Ese extraordinario clan de músicos (todos judíos) empezó a recibir el apodo de la Kosher Nostra. Aunque el único que había nacido en Israel, el año de su fundación (1948), era Zukerman. De entonces recuerda una pequeña choza donde vivía con sus padres. Sus primeras lecciones de violín, las bodas y los bar mitzvah donde tocaba su padre y el descubrimiento más bien prosaico de la vocación como “una manera de ganarse la vida”. Tanto que a su brazo derecho, con el que logra toda la fuerza y emoción en el instrumento, todavía lo llama la cuenta bancaria. “¡Es el que te da de comer!”, le dice a sus alumnos.

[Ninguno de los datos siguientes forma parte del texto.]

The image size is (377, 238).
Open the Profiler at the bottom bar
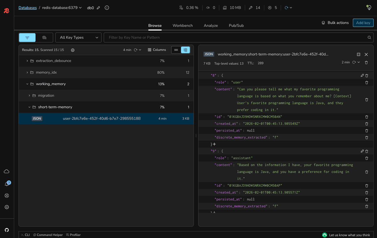pyautogui.click(x=73, y=235)
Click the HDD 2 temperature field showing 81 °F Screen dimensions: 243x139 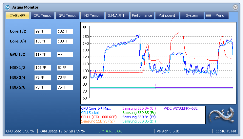[65, 68]
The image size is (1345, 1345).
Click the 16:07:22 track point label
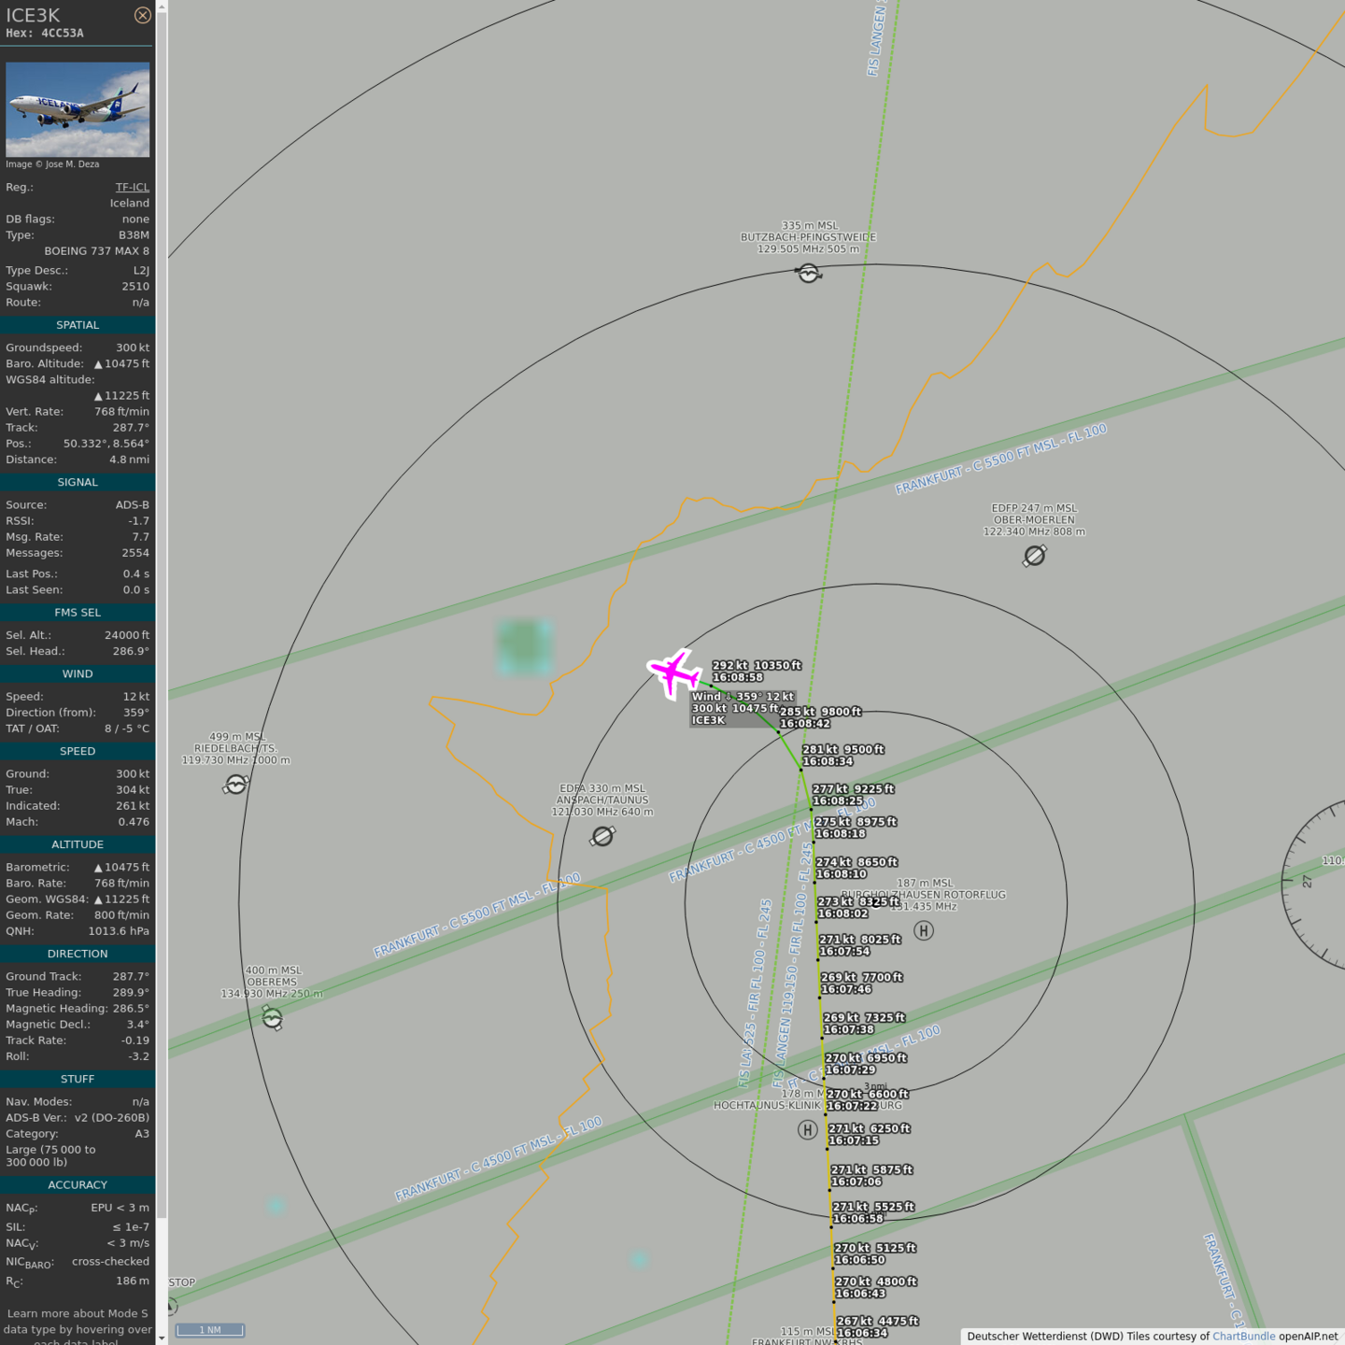(x=852, y=1106)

Hijo de un violinista polaco que sobrevivió a Auschwitz porque a sus carceleros les gustaba escucharle, tiene una percepción distinta a la de su amigo Barenboim sobre algunos asuntos identitarios como el rechazo a Wagner. “Mire, las primeras notas de La valquiria \[las tararea\], correcta o incorrectamente, pueden infligir mucho dolor a mucha gente. Es un error no enseñar Wagner, él no hizo a Hitler. Pero hasta que su recuerdo siga provocando dolor a alguien de 82 años, yo no voy a hacerles sufrir. Interpretaré a Wagner fuera de Israel”.
Continuador de una saga de grandes violinistas judíos (Oistrakh, Heifetz…) tiene claro que esa enorme tradición reposa sobre una mera cuestión práctica. De tamaño. “En Polonia, en pequeñas ciudades, o en Budapest o Checoslovaquia, los judíos tenían que vivir entre muros, como un gueto, aunque no me gusta la palabra. Si no, los mataban. Así que era un entorno perfecto para estudiar la biblia, escribir y hacer música. El violín era fácil de transportar y adquirir. ¡Nunca hubieran vendido un piano a un judío! Todo surgió de una necesidad que se transformó en ADN. La música es una forma de sobrevivir. Un sonido agradable te hace sentir mejor. Así surge una tradición”.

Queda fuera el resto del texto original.